TASK TO CARRY OUT: Below are the entries. Transcribe exactly the lines from the one with "For every named" through the one with "Casa Ideale Arles: Sleep", ends included, and leave out all others.

DATA TO PROCESS:
+---+
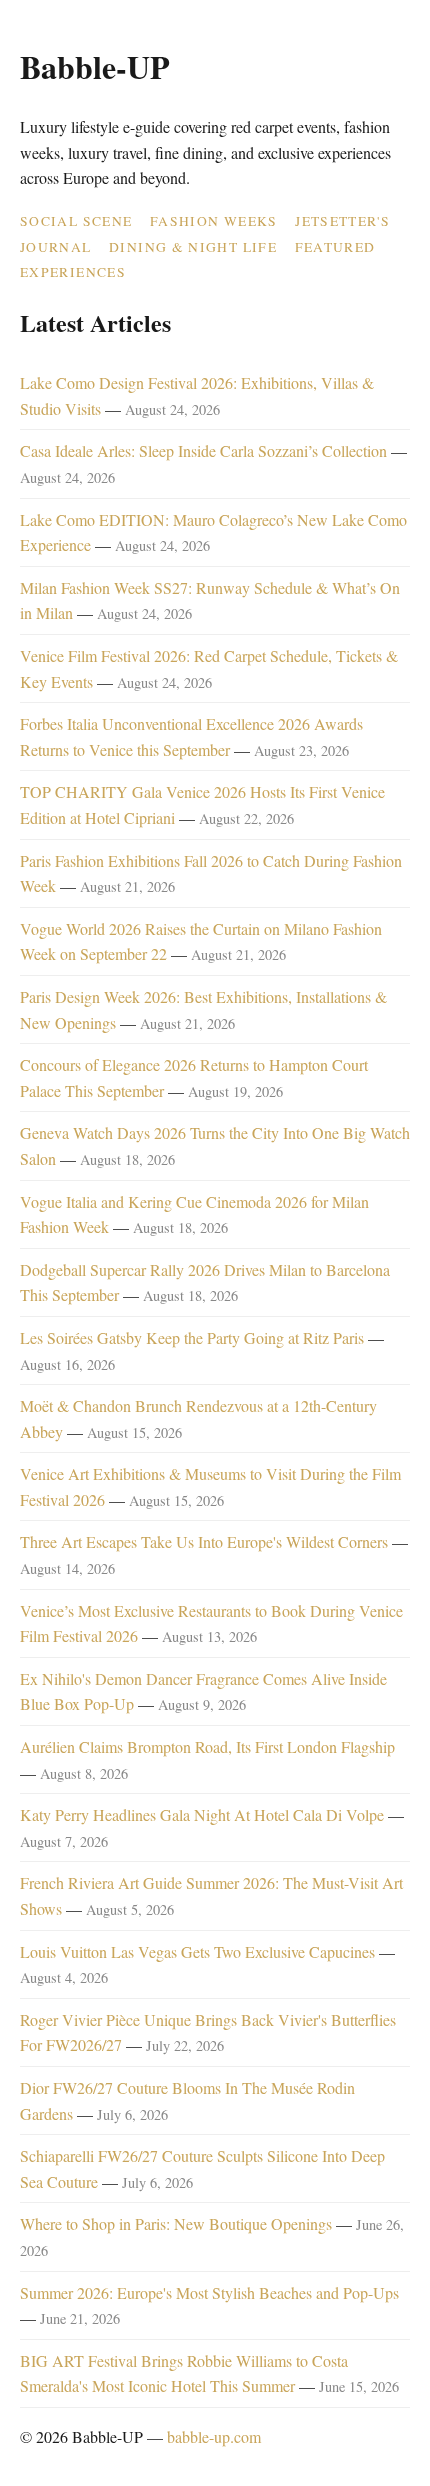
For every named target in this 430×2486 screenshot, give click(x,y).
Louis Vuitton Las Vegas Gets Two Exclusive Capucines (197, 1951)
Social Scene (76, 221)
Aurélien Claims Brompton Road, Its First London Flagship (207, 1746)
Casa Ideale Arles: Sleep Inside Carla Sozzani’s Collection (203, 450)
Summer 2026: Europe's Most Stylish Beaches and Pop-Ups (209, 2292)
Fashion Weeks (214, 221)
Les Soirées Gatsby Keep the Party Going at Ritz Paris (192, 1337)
+---+
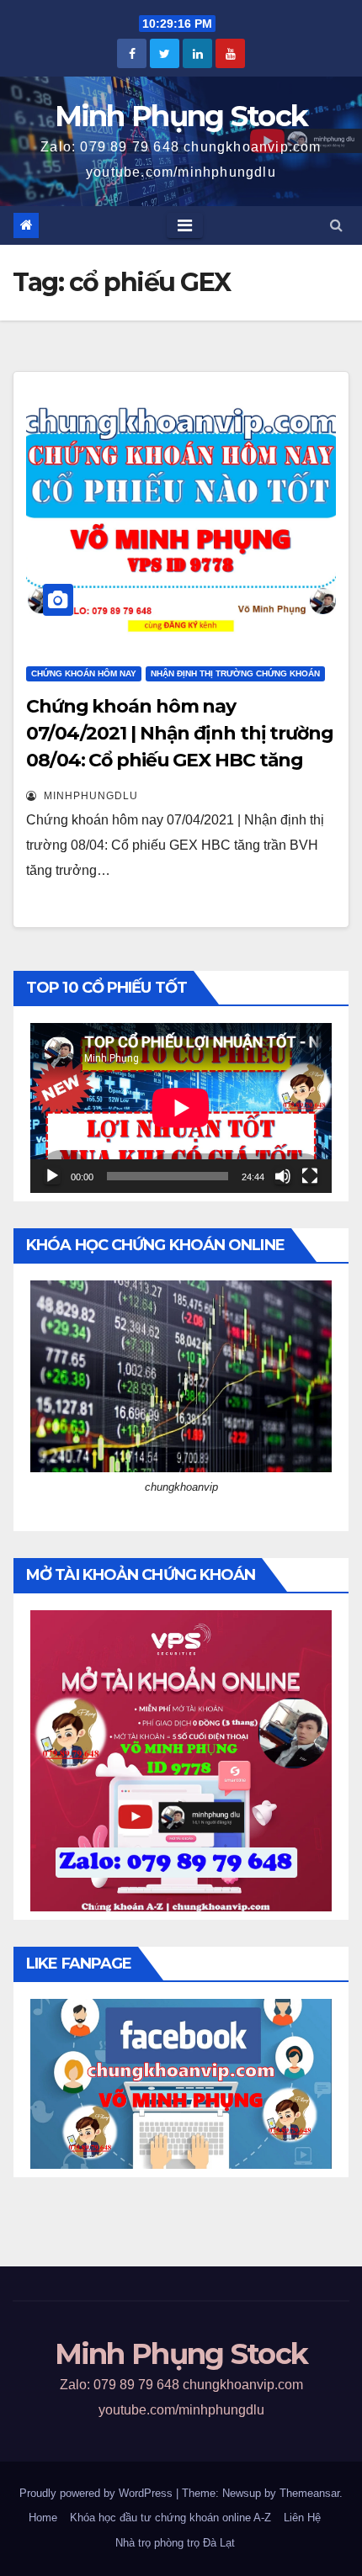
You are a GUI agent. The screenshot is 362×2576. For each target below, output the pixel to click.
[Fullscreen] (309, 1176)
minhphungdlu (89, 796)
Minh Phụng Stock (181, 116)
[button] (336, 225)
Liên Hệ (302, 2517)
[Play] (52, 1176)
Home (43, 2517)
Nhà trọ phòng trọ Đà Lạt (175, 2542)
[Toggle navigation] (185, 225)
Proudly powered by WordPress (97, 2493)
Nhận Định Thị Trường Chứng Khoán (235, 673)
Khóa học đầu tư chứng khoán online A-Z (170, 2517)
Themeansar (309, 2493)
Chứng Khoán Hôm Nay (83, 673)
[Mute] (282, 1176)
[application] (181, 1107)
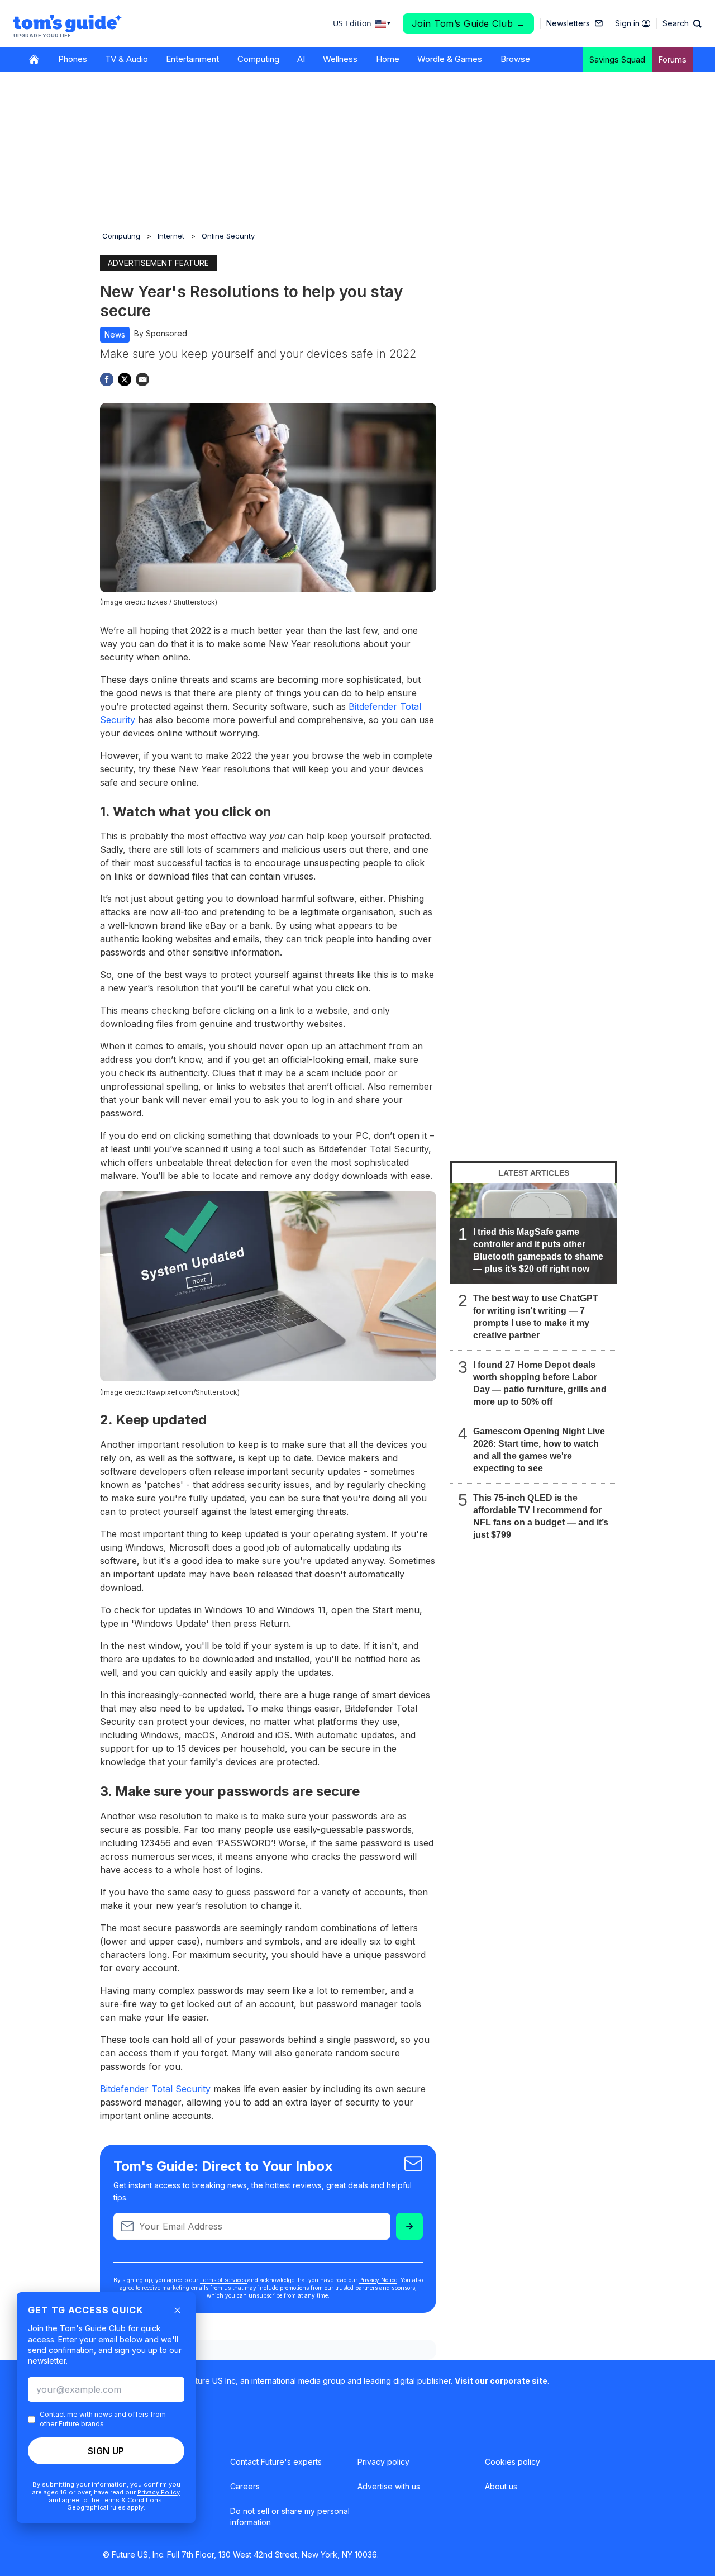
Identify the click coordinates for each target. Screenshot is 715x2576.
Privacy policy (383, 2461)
+---+
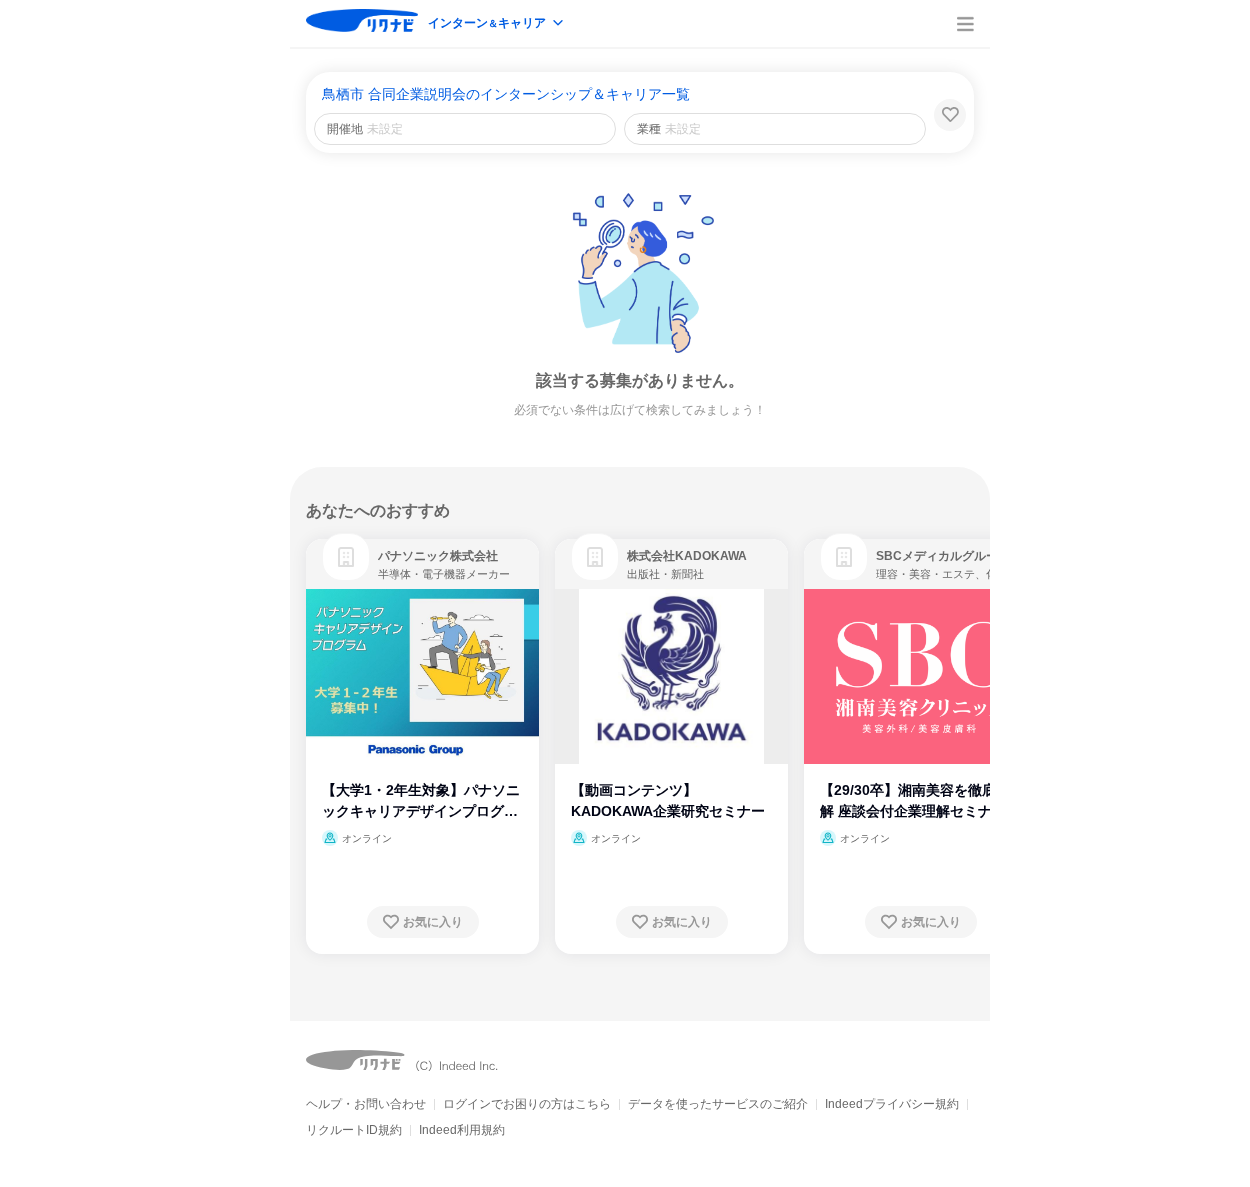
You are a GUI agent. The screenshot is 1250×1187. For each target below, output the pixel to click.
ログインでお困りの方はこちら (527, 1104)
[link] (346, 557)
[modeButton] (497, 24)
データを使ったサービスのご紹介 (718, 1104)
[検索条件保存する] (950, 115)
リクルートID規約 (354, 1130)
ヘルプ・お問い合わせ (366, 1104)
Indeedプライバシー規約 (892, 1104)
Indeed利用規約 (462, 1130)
+---+
WRITTEN RESPONSE:
For every named target in this 430×2486 screenshot, give click(x,y).
Louis Vuitton Las Vegas Gets Two Exclusive Capucines (197, 1951)
Social Scene (76, 221)
Aurélien Claims Brompton Road, Its First London Flagship (207, 1746)
Casa Ideale Arles: Sleep Inside Carla Sozzani’s Collection (203, 450)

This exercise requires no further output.